Amid ‘scandals,’ governing

5/28/2013
President  Obama recalibrates his counterterrorism strategy in a speech last week.
President Obama recalibrates his counterterrorism strategy in a speech last week.

The first article of conventional wisdom about the scandals that have lately embroiled the Obama Administration — Benghazi, the Internal Revenue Service, and the Justice Department’s pursuit of leaks to journalists — is that they are the President’s fault. That doesn’t quite fly.

If the beef with President Obama is that he is too remote and Olympian, that doesn’t square with the image of him as a micromanager of Nixonian cover-ups and government spying.

The IRS was out of hand; the Department of Justice was even more so. But the President fired the head of the IRS and, we suspect, will replace Attorney General Eric Holder before too long, Once the smoke clears and the politically manufactured hysteria dies down, the scandals will likely ease — precisely because they don’t reach the Oval Office.

Read more Blade editorials

The second article of received wisdom is that the President has been permanently damaged by these distractions. But that is true only if he believes it. So long as he chooses to use his bully pulpit, he still has the most power in the government and the biggest lectern. So long as he sticks to his agenda — public-works jobs, debt reduction, immigration reform, and gun control — he will not ultimately lose that agenda.

The President demonstrated this truth last week with his national security speech. He outlined his ideas for winding down the war on terror, renewed his plan to close the prison at Guantanamo, and avowed that he intends to control the Central Intelligence Agency — a task at least as important as reining in the IRS.

Presidential speeches don’t execute policy, but they do make it. Mr. Obama’s speech was important because a democratic republic cannot remain in a permanent state of war.

Second, the CIA should not be a war-making agency. And third, this country should not be detaining prisoners without due process for years on end. That’s not who we are.

The President made the case for his use of drone strikes. He said drones are flawed and dangerous, but they can minimize civilian casualties. He promised “to review proposals to extend oversight of lethal actions outside of war zones that go beyond our reporting to Congress.”

He pledged “to engage Congress … to determine how we can continue to fight terrorists without keeping America on a perpetual wartime footing.” That is a vital message: Time to begin rolling back the national security state.

The President was getting back to who we are and who he is. He was setting the agenda. And he pledged to review the Attorney General’s approach to prosecuting national security leaks, which Republicans previously have criticized as too lax.
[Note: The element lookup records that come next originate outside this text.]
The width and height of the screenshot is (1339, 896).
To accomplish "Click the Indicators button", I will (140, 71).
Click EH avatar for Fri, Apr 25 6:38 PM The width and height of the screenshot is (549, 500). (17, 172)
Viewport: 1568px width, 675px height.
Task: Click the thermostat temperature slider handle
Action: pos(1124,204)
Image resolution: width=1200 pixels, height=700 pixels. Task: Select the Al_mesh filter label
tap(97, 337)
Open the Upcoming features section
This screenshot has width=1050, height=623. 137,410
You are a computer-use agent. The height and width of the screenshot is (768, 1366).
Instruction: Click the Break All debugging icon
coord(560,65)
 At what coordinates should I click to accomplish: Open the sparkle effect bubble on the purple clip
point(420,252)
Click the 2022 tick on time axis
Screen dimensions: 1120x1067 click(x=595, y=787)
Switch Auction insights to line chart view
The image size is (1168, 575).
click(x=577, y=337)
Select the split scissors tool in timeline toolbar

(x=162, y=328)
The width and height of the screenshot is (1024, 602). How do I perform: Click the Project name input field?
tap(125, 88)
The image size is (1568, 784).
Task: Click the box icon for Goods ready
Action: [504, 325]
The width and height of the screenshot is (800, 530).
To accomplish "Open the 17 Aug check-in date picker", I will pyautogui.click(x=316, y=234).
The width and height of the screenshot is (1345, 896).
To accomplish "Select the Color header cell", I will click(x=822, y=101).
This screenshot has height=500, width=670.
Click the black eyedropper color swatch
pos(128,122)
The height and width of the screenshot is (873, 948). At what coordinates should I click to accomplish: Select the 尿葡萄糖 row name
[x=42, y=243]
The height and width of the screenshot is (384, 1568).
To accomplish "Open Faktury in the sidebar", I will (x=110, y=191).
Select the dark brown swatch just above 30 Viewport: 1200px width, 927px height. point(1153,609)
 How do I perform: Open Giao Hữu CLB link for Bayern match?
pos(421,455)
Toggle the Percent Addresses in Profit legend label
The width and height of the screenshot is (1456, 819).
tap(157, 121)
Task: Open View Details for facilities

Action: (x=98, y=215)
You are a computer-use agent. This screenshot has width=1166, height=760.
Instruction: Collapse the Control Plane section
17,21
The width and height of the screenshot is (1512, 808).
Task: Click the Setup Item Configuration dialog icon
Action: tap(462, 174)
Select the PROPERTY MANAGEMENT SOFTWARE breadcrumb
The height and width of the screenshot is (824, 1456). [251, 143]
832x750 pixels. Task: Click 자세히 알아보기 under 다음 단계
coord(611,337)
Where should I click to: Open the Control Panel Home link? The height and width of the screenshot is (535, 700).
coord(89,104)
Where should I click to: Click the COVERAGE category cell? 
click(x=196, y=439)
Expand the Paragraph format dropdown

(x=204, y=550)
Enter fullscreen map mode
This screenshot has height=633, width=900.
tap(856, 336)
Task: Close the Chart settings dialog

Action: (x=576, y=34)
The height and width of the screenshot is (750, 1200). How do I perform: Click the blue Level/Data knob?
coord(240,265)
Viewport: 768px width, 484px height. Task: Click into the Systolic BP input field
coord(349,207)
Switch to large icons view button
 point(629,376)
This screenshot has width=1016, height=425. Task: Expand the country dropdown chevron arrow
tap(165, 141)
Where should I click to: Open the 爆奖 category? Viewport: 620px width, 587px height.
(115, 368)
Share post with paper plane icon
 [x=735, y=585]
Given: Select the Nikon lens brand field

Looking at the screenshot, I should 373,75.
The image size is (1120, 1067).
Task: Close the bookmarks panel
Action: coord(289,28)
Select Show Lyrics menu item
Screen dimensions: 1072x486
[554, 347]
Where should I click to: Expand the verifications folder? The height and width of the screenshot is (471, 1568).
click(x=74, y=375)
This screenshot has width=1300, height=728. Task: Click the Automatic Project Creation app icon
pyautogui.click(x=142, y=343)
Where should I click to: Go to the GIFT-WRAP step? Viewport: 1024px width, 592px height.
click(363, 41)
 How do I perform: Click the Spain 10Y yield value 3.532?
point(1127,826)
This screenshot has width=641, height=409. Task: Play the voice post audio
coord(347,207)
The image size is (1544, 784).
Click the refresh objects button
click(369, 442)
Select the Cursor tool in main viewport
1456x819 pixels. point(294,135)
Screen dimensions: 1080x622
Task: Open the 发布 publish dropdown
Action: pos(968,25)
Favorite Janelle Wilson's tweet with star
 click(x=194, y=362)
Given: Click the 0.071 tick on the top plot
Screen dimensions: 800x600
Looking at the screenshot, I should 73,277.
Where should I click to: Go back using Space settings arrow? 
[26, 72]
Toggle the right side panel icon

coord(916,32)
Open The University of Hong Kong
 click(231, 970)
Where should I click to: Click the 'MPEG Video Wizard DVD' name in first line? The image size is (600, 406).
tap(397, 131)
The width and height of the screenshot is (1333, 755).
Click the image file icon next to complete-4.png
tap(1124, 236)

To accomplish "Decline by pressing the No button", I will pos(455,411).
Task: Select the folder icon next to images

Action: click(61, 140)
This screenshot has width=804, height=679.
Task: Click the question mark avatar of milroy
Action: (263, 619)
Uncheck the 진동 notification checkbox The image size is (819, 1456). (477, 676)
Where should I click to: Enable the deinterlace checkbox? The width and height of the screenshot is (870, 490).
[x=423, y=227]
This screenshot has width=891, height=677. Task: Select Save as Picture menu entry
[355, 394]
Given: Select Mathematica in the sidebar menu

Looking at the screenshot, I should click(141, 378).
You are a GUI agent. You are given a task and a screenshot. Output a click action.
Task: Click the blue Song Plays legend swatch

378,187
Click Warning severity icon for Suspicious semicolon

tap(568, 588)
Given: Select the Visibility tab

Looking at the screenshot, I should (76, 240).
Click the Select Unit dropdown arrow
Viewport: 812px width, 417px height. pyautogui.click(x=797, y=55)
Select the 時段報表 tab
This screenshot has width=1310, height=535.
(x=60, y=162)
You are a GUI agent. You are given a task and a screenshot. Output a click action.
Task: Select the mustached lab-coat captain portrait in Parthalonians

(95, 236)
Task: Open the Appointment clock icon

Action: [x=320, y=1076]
For all the talk about Mr. Obama’s alleged passivity, he has set the agenda on such issues as expanding health insurance, ending two wars, stabilizing the economy, and reforming immigration and gun regulation.

There was no percentage for the President in returning to the topic of the horrific prison at Guantanamo. But it was the right thing to do.

You hear that this President is diminished. But you have to ask: Compared to whom? While much of Congress goes on Benghazi witch hunts and launches pointless and endless investigations of this outrage or that, the President’s political operatives and a few senators are pushing toward action on immigration, the deficit is coming down, and Obamacare is being carried out at less, not more, cost than what was expected.

Beyond the sideshow is governance. It’s not of great interest to much of the public, the media, or Congress, but the President is doing his job. The terror speech was a serious address about serious problems by a serious man doing a difficult job. What is the rest of Washington offering?